D’après les chiffres du ministère de la justice, 97,8 % des affaires relatives à l’usage de stupéfiants ont fait, en 2016, l’objet d’une réponse pénale. Dans près de 60 % des cas, celle-ci s’est traduite par des mesures alternatives aux poursuites : les rappels à la loi – qui n’entraînent pas de mention au casier judiciaire – sont utilisés dans plus de 80 % des situations, suivies de manière plus marginale par les compositions pénales et l’orientation vers des structures sanitaires, sociales ou professionnelles.
L’expérimentation de l’amende forfaitaire a convaincu – sur le principe – une grande partie des forces de l’ordre. « Elle permet d’éviter aux policiers de perdre trop de temps avec des procédures qui débouchent sur pas grand-chose », salue Stanislas Gaudon, du syndicat Alliance. Mais sa mise en œuvre reste, pour l’heure, difficile.
La procureure de la République de Lille, Carole Etienne, parle de « débuts balbutiants » : 41 amendes ont été dressées sur le ressort du tribunal judiciaire de Lille les deux dernières semaines d’août, le dispositif n’ayant pu être mis en place plus tôt pour des raisons techniques. Tous les acteurs soulignent les mêmes points d’achoppement : il faut établir l’identité de la personne arrêtée, alors qu’elle ne possède pas toujours de document officiel permettant d’en attester. Sur RMC, Gérald Darmanin a annoncé, lundi, que la procédure serait allégée. Autre difficulté : les forces de l’ordre doivent peser les quantités de stupéfiants détenues, sans avoir toujours le matériel pour y parvenir.
Le champ d’application de l’amende est par ailleurs limité.

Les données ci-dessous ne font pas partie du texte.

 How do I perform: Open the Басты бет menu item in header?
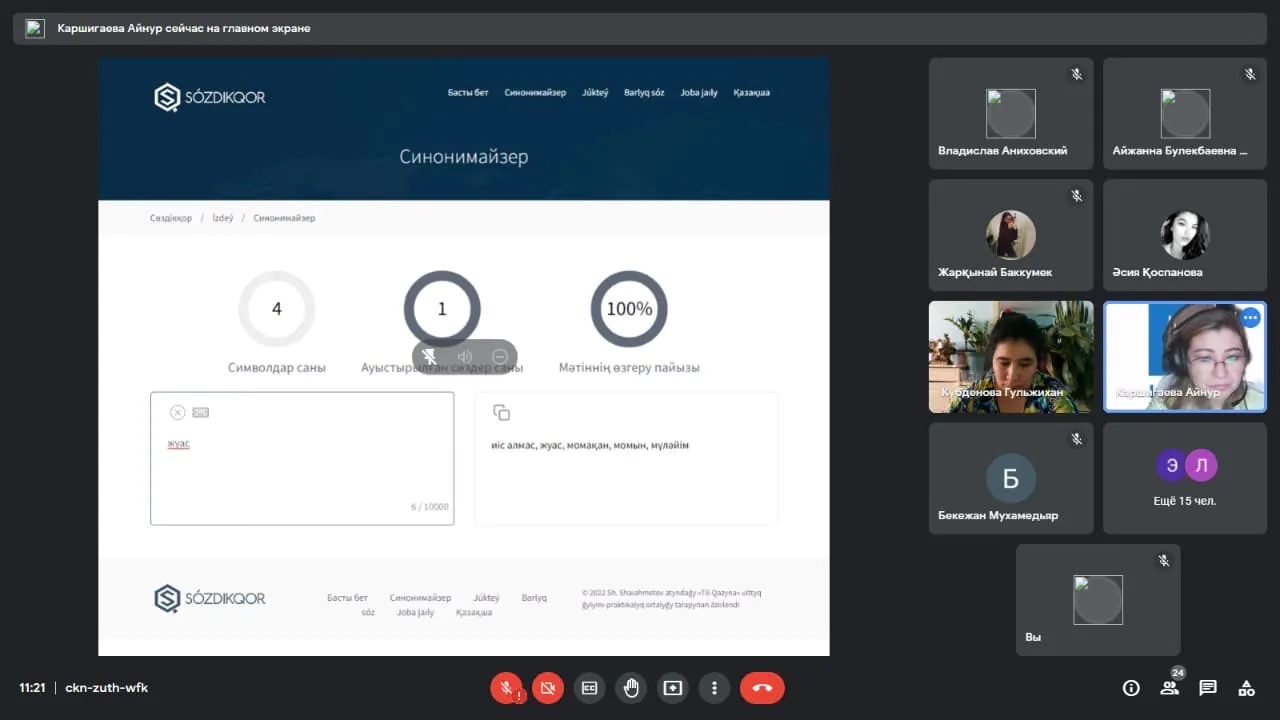(467, 93)
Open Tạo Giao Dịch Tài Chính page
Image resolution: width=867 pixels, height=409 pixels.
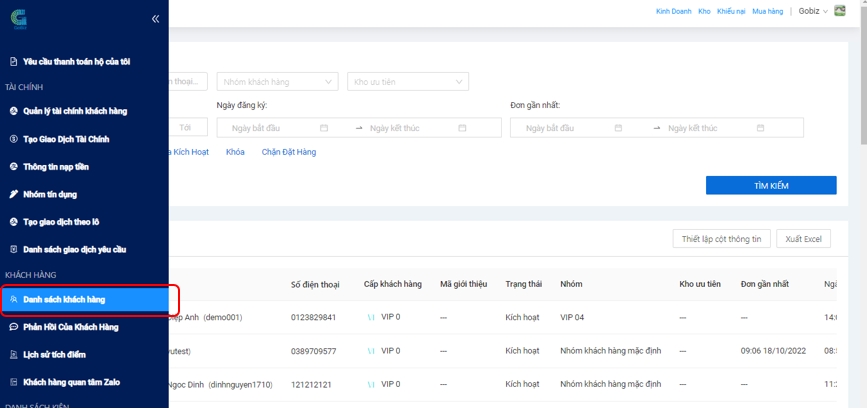(66, 139)
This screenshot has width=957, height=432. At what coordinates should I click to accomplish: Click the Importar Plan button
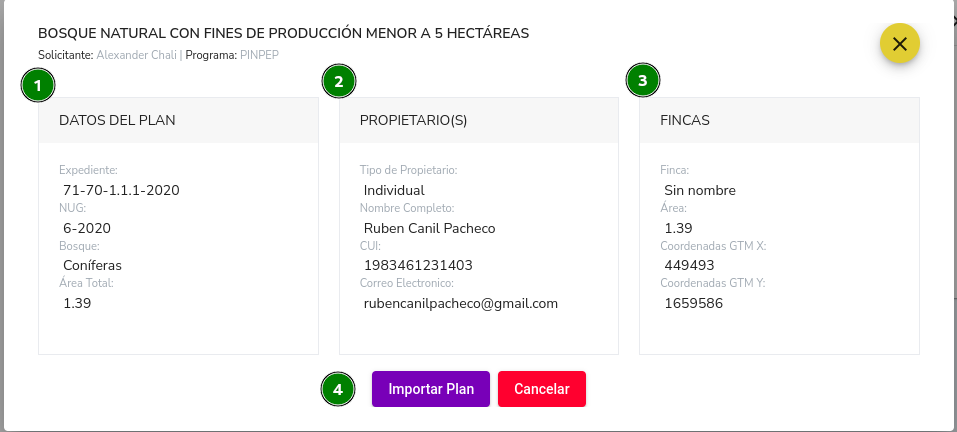(431, 389)
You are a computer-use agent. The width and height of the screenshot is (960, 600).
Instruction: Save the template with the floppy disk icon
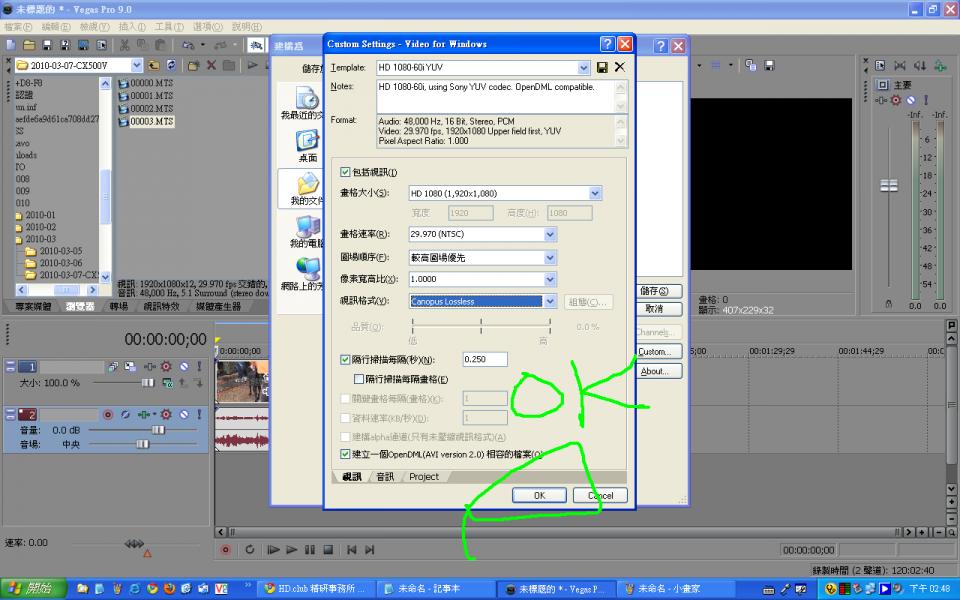[x=602, y=68]
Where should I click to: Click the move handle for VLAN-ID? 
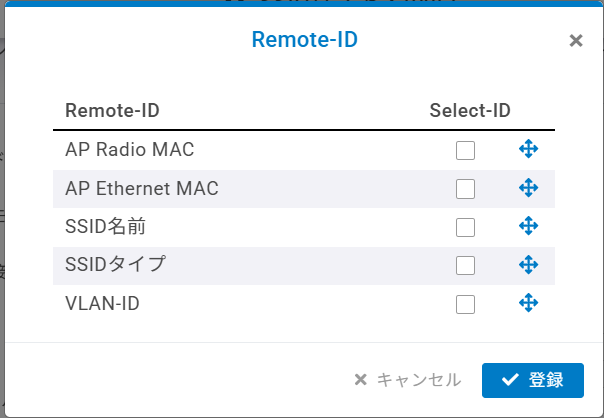pos(529,303)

Un document adressé aux parquets le 31 août par la direction des affaires criminelles et des grâces déconseille d’avoir recours à l’AFD par exemple quand l’individu est notoirement connu des forces de l’ordre, quand il dispose de plusieurs types de produits stupéfiants, quand il ne peut justifier de son identité ou ne déclare aucune adresse postale, quand il conteste les faits ou montre des difficultés de compréhension ou quand il semble qu’une prise en charge sanitaire et sociale s’impose.
« Illusoire fermeté »
Dans un communiqué commun daté de fin juillet, un collectif d’associations de défense des usagers et de prévention des risques – réunissant entre autres Fédération Addiction, la Ligue des droits de l’homme ou encore Médecins du monde – dénonce « l’illusoire fermeté de cette mesure ». D’après eux, frapper les usagers au portefeuille n’aura pas l’effet dissuasif escompté sur les quelque 1,5 million de consommateurs réguliers de cannabis en France et 900 000 fumeurs quotidiens. Ils demandent « une véritable politique publique en matière de drogues, conjuguant régulation, prévention et réduction des risques ».
Pour Bernard Basset, président de l’Association nationale de prévention en alcoologie et addictologie, c’est « l’orientation vers la prévention et le soin qui disparaît » avec ce dispositif. Les policiers, qui n’ont plus besoin de prendre attache avec le parquet, se retrouvent en première ligne pour apprécier l’issue à donner à une procédure. Au parquet de Lille, Carole Etienne spécifie : « Il ne faut surtout pas balayer l’éventail sanitaire que l’on peut offrir. L’amende n’a pas vocation à s’y substituer. »
Katia Dubreuil, présidente du Syndicat de la magistrature, dénonce « l’absence d’individualisation de la peine ». « Du chef d’entreprise au chômeur, le montant de l’amende sera le même », déplore-t-elle. « Dans la continuité des politiques menées depuis les années 2000, l’AFD traduit une systématisation de la réponse pénale à l’usage de stupéfiants, avec une volonté d’automatisation et de standardisation des sanctions », analyse Ivana Obradovic, directrice adjointe de l’Observatoire français des drogues et des toxicomanies.
Dans les mois à venir, l’ensemble des acteurs indiquent qu’ils seront particulièrement attentifs aux premières données disponibles sur le taux de recouvrement de cette amende et sur le type de population qu’elle touchera en priorité.